Hailing from Poland, Ines – Lewoc's stage name – settled in Dubai ten years ago. While she taught at various music schools and centres, her musical prowess also found expression with The Emirates Community Symphonic Orchestra. This was until her acceptance last March into the Firdaus Orchestra, which translates to ‘paradise’ in Arabic, that gifted her an experience she dubs as “really empowering”.
A melting pot of musical instruments
“We have our own sound,” said Ines on the culturally rich repertoire of the orchestra that infuses classical tunes with traditional Arabic and Indian instruments. “It’s not your typical orchestra. There are instruments from all over the world – sitar, Arabic percussion, nay, the buzuq.”
The distinct sound, a gorgeous snippet of which was previewed during the Expo 2020 Opening Ceremony, is the culmination of 50 female musicians representing 23 diverse nationalities from the region. The unique rendition of East meets West owes to the creative direction and mentorship of two-time Oscar and two-time Grammy winner A.R. Rahman.
“[A.R. Rahman] is present during rehearsals – he is very supportive and controls the sound, the ideas,” she added.
Daily eight-hour rehearsals
Ines is currently busy preparing for the orchestra's debut performance this weekend. A typical rehearsal session for the 33-year-old flautist is largely split into two parts in a day; four hours on her own at home in the morning and the remaining four with her fellow musicians. For an ensemble, Ines says in-person rehearsals ensure that everyone is on the same page.
“You need to check the tempo, dynamics, articulation and rhythm,” she said, pointing out how her private four-hour rehearsals are interspersed with breaks necessary for a musician playing an air instrument.
Trained in classical music with a postgraduate degree, Ines found herself fascinated by Firdaus’ atypical arrangements and symphonies. Where the Arabic percussion instruments present a strong, talented front, the nay – a type of end-blown flute – adds a “fairytale-like” windy layer to the composition.
“Even the sitar, which is one of the string instruments, stands above the sound of the violin – it’s stronger and more pronounced,” she added.

> _Required task_: Carry on the article about the Firdaus Orchestra flautist from the point where it stops.

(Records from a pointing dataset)
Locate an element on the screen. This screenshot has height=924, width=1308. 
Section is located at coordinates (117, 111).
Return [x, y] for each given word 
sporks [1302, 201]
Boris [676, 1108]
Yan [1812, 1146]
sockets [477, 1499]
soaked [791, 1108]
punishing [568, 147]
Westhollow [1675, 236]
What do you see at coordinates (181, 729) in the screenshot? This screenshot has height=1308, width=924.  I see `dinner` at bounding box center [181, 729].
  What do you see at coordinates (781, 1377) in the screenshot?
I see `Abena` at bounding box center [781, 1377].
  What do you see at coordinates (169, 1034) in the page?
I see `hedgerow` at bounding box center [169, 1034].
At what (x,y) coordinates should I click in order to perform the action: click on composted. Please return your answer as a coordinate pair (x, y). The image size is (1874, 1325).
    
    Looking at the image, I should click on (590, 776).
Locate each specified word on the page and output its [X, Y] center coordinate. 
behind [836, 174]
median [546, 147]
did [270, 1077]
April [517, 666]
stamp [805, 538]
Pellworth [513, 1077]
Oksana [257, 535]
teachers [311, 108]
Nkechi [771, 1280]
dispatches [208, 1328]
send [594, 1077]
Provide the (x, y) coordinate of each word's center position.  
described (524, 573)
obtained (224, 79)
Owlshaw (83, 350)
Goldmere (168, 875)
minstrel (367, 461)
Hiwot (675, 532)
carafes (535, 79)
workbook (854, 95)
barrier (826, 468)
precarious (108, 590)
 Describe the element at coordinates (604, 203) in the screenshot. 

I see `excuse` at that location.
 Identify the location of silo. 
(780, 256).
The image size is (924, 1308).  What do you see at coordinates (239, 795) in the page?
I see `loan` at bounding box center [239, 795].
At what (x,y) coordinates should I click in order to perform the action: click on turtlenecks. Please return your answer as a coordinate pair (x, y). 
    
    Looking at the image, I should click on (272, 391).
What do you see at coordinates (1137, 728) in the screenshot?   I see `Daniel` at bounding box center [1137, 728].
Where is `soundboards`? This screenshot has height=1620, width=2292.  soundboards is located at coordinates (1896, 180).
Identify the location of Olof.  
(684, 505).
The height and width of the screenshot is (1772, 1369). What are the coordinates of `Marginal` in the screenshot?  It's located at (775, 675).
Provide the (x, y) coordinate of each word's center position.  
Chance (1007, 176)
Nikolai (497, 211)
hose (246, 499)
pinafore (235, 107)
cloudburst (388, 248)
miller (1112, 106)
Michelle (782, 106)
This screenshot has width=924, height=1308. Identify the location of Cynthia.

> _Answer for the task_:
Looks are secondary, it's all about music
Visitors can catch the magical fusion in the flesh at the orchestra’s first official concert on October 23, 7pm at Jubilee Stage. Firdaus will assemble throughout Expo to mark special occasions and ceremonies with its very own base on site to retire to – the Firdaus Studio by A.R. Rahman, a permanent world-class facility that will support artists in the UAE and around the globe.
“[The orchestra] opens us up to different musical cultures. Since you have your own style as a musician, you have the opportunity to learn about and from each other. Every culture has a different tone,” said Ines. “All that [amassed] connection is powerful.”
[The orchestra] opens us up to different musical cultures. Since you have your own style as a musician, you have the opportunity to learn about and from each other. Every culture has a different tone. All that [amassed] connection is powerful.
From the very start, the special orchestra has been in the talks for a life beyond Expo 2020. And Ines is thankful for the synergy that the ensemble has built by working together on a daily basis, putting in hours of practice. Hopes are that the women of Firdaus will go on to defy gender stereotypes for a long time after, channelling the “feminine spirit” in equally genre-defying performances.
“Our looks are secondary,” concluded Ines. It's all about the music.